Prompt
Find the string "info" in the data, and copy out each line that has it.
■ ■ ■
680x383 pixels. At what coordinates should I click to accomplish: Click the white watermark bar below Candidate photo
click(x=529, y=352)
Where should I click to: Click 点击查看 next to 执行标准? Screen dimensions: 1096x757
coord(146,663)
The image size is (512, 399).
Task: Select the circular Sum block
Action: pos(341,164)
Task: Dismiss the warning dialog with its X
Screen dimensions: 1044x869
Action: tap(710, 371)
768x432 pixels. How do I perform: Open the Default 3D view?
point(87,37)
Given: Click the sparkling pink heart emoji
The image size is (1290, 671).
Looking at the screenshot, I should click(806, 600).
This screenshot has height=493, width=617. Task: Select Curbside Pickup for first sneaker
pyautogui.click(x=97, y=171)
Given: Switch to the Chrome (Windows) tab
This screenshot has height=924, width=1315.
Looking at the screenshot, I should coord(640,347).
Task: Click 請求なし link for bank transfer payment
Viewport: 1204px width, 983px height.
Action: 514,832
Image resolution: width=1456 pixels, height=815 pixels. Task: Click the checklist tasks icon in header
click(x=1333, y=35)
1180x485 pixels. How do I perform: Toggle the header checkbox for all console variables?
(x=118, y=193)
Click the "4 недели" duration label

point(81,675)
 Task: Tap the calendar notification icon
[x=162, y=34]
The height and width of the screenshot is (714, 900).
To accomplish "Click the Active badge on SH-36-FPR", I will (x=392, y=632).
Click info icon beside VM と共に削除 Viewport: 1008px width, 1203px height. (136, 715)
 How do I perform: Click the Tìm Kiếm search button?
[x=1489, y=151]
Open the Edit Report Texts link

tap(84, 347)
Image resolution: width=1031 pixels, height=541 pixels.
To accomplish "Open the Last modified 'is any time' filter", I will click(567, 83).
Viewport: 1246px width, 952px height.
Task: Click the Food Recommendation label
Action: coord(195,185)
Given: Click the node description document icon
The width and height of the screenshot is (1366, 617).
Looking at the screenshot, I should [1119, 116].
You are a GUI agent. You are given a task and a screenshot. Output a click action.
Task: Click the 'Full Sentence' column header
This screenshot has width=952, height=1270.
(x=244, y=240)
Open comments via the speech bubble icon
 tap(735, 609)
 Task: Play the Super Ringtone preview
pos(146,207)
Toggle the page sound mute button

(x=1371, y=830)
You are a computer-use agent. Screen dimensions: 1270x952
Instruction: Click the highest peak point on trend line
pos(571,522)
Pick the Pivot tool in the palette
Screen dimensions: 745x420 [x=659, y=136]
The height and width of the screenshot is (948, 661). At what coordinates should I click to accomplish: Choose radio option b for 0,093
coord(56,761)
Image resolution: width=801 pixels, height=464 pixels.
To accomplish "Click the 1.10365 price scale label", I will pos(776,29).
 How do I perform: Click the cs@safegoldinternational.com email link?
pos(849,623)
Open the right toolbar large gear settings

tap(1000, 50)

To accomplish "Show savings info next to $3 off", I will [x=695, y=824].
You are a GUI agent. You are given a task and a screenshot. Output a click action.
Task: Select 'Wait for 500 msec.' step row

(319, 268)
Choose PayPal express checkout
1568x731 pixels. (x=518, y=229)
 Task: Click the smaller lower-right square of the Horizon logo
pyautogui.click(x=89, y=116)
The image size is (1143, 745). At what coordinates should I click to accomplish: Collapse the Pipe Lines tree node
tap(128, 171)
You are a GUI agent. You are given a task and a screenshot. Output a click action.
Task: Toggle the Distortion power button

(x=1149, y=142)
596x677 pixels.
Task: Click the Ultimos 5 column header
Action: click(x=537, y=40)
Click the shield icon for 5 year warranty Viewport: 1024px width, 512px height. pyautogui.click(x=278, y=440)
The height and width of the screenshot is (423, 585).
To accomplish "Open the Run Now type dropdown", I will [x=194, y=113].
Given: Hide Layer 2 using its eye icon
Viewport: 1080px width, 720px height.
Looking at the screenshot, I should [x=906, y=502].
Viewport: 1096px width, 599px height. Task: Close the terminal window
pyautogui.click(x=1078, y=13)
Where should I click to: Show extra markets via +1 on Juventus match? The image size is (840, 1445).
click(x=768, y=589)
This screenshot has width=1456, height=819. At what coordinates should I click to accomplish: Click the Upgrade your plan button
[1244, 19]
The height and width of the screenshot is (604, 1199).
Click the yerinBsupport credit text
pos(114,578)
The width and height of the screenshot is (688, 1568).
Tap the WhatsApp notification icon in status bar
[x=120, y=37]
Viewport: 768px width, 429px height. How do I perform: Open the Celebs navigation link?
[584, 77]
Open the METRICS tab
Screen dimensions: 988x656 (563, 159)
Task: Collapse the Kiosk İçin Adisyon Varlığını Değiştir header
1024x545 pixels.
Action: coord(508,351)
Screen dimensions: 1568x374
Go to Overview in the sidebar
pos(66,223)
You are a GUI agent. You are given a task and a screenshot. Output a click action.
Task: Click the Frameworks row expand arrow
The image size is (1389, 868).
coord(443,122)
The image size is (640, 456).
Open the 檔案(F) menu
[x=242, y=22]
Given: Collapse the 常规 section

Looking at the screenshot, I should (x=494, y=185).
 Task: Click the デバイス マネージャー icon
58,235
■ ■ ■
Answer area
Click info icon beside VM と共に削除 Viewport: 1008px width, 1203px height. (136, 715)
To accomplish "Show savings info next to $3 off", I will [x=695, y=824].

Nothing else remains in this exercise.